==== SUPPLIED INFORMATION
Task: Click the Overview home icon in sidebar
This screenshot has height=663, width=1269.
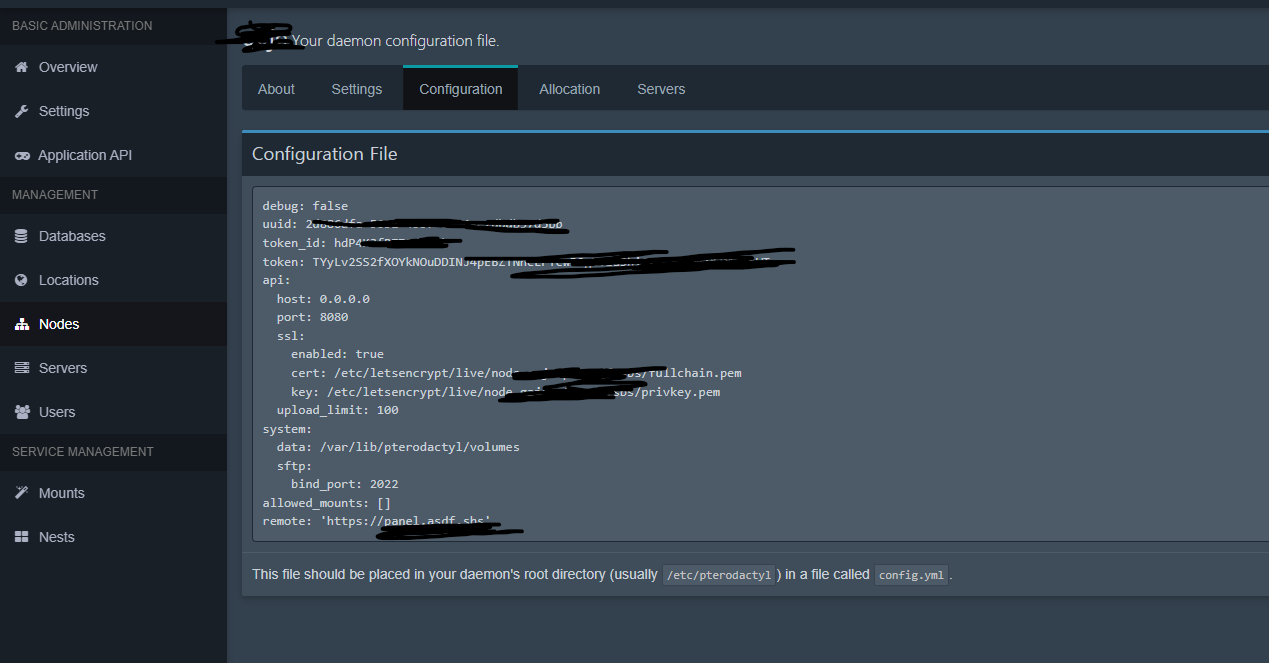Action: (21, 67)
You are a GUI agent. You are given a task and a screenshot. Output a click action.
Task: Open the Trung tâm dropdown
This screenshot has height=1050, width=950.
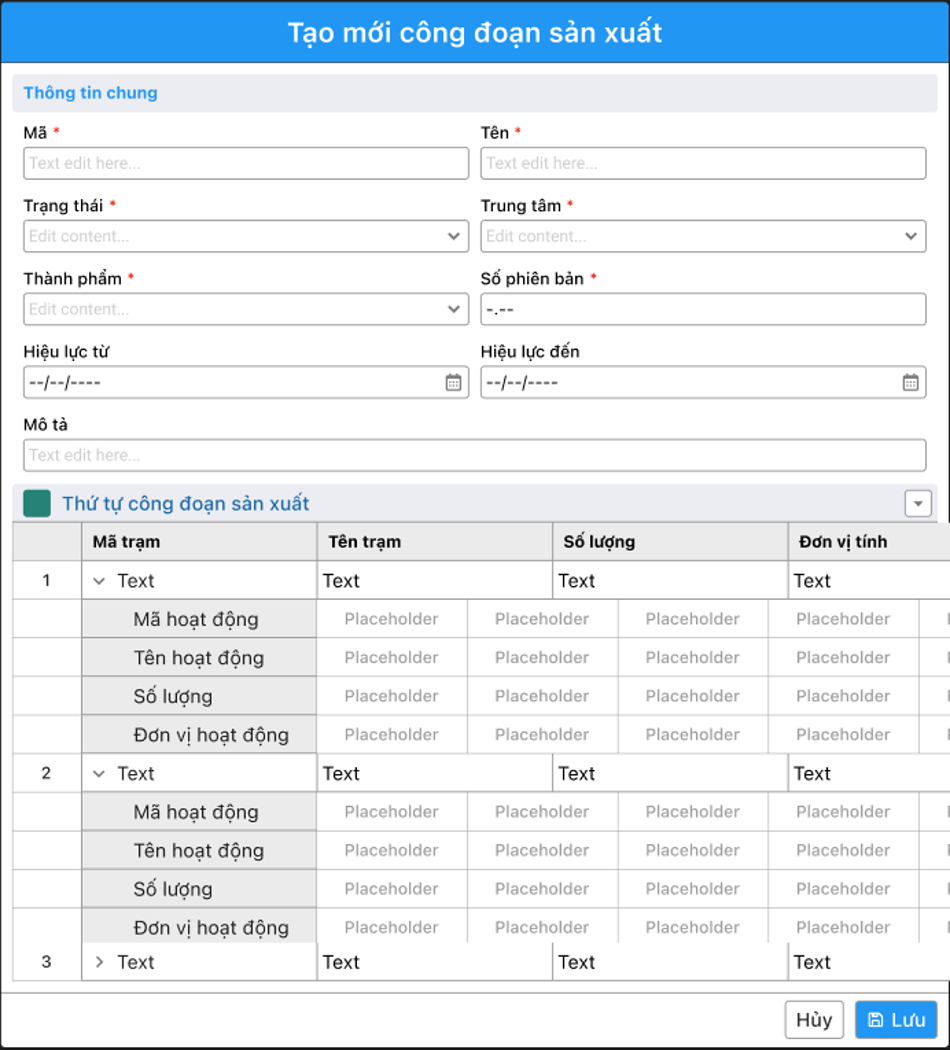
========
==== SUPPLIED INFORMATION
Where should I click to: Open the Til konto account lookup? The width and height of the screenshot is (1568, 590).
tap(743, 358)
========
==== SUPPLIED INFORMATION
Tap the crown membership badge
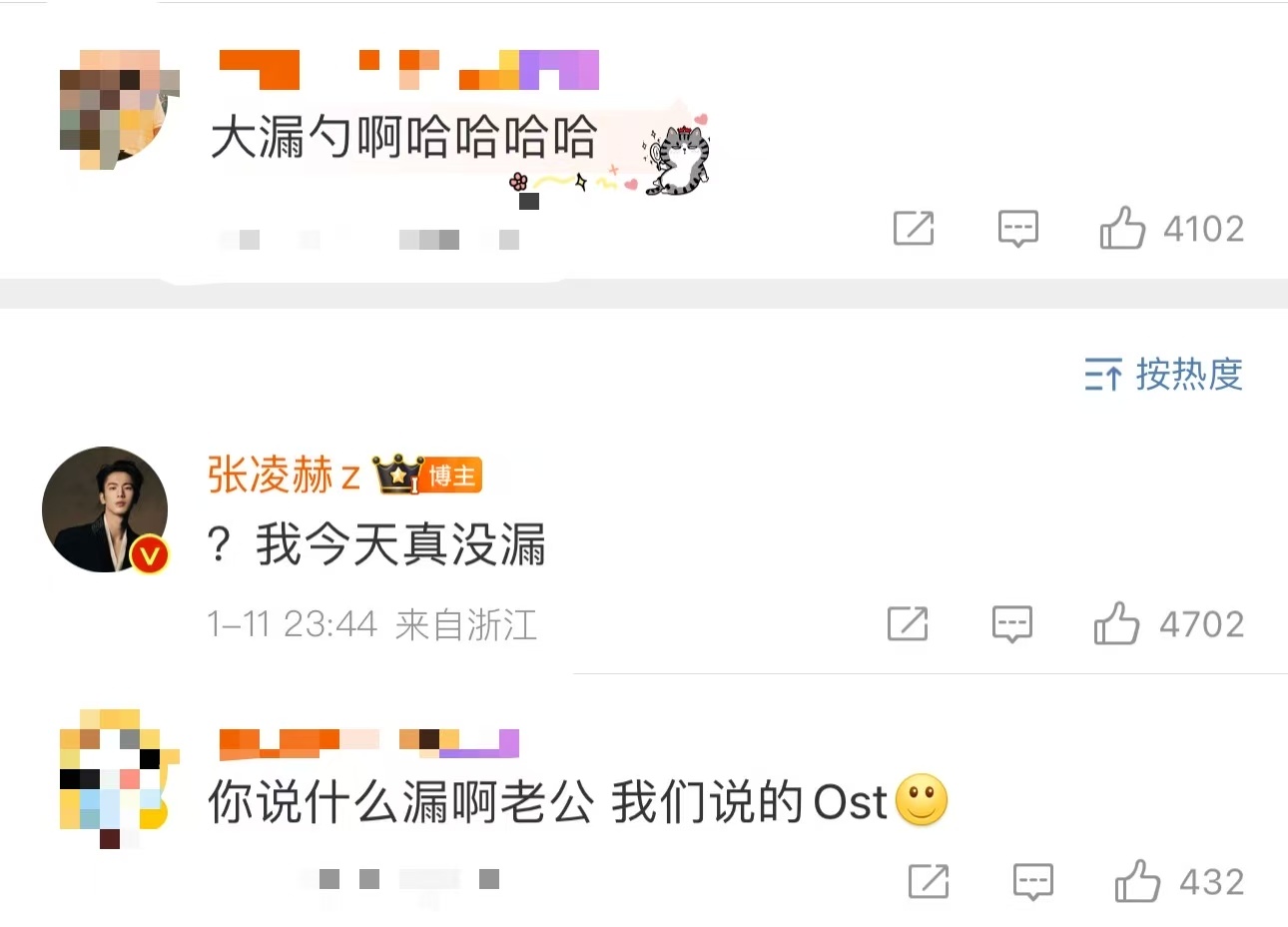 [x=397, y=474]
========
* _TASK STATEMENT_:
Reproduce the items from the line with "Where should I" to the line with "tap(743, 358)", switching "account lookup" to "account search" and leaving everything else unchanged.

* _EXERCISE ANSWER_:
Where should I click to: Open the Til konto account search? The width and height of the screenshot is (1568, 590).
tap(743, 358)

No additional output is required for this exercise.